(TASK):
Return, unaltered, every line from the beginning of the material below up to and including the one with "This screenshot has height=977, width=1511.".

(DATA SUPPLIED):
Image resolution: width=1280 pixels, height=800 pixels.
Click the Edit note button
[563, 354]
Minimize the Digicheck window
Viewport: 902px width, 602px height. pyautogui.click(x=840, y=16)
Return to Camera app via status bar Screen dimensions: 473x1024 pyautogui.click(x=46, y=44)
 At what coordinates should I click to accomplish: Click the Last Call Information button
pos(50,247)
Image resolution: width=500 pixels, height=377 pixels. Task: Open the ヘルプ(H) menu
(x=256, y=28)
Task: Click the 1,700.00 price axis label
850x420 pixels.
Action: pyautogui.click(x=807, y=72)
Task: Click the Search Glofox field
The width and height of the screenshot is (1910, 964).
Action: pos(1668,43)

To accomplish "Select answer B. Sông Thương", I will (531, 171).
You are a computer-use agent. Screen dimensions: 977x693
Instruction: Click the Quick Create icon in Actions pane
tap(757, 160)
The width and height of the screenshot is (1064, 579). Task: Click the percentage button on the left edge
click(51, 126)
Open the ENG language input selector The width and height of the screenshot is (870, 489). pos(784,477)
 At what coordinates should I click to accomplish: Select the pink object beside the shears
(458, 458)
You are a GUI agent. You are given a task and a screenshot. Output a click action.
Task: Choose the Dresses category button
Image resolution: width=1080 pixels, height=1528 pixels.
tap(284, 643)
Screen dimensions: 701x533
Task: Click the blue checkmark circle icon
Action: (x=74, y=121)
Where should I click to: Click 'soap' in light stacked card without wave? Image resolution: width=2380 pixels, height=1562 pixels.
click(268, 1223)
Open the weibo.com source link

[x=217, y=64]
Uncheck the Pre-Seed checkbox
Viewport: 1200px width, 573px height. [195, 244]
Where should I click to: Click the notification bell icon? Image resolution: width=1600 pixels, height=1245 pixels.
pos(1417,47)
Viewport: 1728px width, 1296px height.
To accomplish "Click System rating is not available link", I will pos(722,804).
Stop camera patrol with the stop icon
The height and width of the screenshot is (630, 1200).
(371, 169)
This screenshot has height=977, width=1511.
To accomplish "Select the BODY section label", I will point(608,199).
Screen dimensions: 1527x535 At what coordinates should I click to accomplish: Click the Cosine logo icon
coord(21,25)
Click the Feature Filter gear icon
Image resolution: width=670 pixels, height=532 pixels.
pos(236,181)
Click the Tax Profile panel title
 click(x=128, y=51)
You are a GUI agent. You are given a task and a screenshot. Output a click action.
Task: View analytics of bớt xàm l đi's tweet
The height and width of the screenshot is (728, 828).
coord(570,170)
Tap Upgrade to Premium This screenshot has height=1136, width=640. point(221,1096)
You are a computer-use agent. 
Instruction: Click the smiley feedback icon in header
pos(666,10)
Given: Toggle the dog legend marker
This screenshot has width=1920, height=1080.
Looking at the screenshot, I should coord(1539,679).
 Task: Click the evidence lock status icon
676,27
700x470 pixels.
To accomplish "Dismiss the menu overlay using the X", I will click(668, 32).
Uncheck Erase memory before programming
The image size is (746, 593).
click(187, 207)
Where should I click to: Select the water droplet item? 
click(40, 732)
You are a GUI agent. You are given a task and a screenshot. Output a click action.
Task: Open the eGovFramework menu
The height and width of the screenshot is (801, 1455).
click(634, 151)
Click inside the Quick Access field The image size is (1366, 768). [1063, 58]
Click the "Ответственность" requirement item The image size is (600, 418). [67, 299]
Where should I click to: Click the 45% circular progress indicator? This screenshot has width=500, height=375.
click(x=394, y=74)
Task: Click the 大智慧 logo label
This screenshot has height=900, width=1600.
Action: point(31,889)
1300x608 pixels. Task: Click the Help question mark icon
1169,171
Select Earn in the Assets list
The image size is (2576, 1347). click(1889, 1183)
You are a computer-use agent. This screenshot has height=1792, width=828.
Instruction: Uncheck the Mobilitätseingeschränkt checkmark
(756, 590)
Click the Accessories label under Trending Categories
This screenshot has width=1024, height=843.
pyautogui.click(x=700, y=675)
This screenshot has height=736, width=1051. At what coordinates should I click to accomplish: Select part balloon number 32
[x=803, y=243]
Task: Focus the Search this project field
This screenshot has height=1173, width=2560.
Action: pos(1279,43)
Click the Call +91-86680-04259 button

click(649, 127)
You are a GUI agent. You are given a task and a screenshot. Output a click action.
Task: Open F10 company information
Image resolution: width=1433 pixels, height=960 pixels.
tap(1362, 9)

(RESULT FOR THIS TASK):
Image resolution: width=1280 pixels, height=800 pixels.
Click the Edit note button
[563, 354]
Minimize the Digicheck window
Viewport: 902px width, 602px height. pyautogui.click(x=840, y=16)
Return to Camera app via status bar Screen dimensions: 473x1024 pyautogui.click(x=46, y=44)
 At what coordinates should I click to accomplish: Click the Last Call Information button
pos(50,247)
Image resolution: width=500 pixels, height=377 pixels. Task: Open the ヘルプ(H) menu
(x=256, y=28)
Task: Click the 1,700.00 price axis label
850x420 pixels.
Action: pyautogui.click(x=807, y=72)
Task: Click the Search Glofox field
The width and height of the screenshot is (1910, 964).
Action: pos(1668,43)

To accomplish "Select answer B. Sông Thương", I will (531, 171).
You are a computer-use agent. Screen dimensions: 977x693
Instruction: Click the Quick Create icon in Actions pane
tap(757, 160)
The width and height of the screenshot is (1064, 579). Task: Click the percentage button on the left edge
click(51, 126)
Open the ENG language input selector The width and height of the screenshot is (870, 489). pos(784,477)
 At what coordinates should I click to accomplish: Select the pink object beside the shears
(458, 458)
You are a GUI agent. You are given a task and a screenshot. Output a click action.
Task: Choose the Dresses category button
Image resolution: width=1080 pixels, height=1528 pixels.
tap(284, 643)
Screen dimensions: 701x533
Task: Click the blue checkmark circle icon
Action: (x=74, y=121)
Where should I click to: Click 'soap' in light stacked card without wave? Image resolution: width=2380 pixels, height=1562 pixels.
click(268, 1223)
Open the weibo.com source link

[x=217, y=64]
Uncheck the Pre-Seed checkbox
Viewport: 1200px width, 573px height. [195, 244]
Where should I click to: Click the notification bell icon? Image resolution: width=1600 pixels, height=1245 pixels.
pos(1417,47)
Viewport: 1728px width, 1296px height.
To accomplish "Click System rating is not available link", I will pos(722,804).
Stop camera patrol with the stop icon
The height and width of the screenshot is (630, 1200).
(371, 169)
This screenshot has height=977, width=1511.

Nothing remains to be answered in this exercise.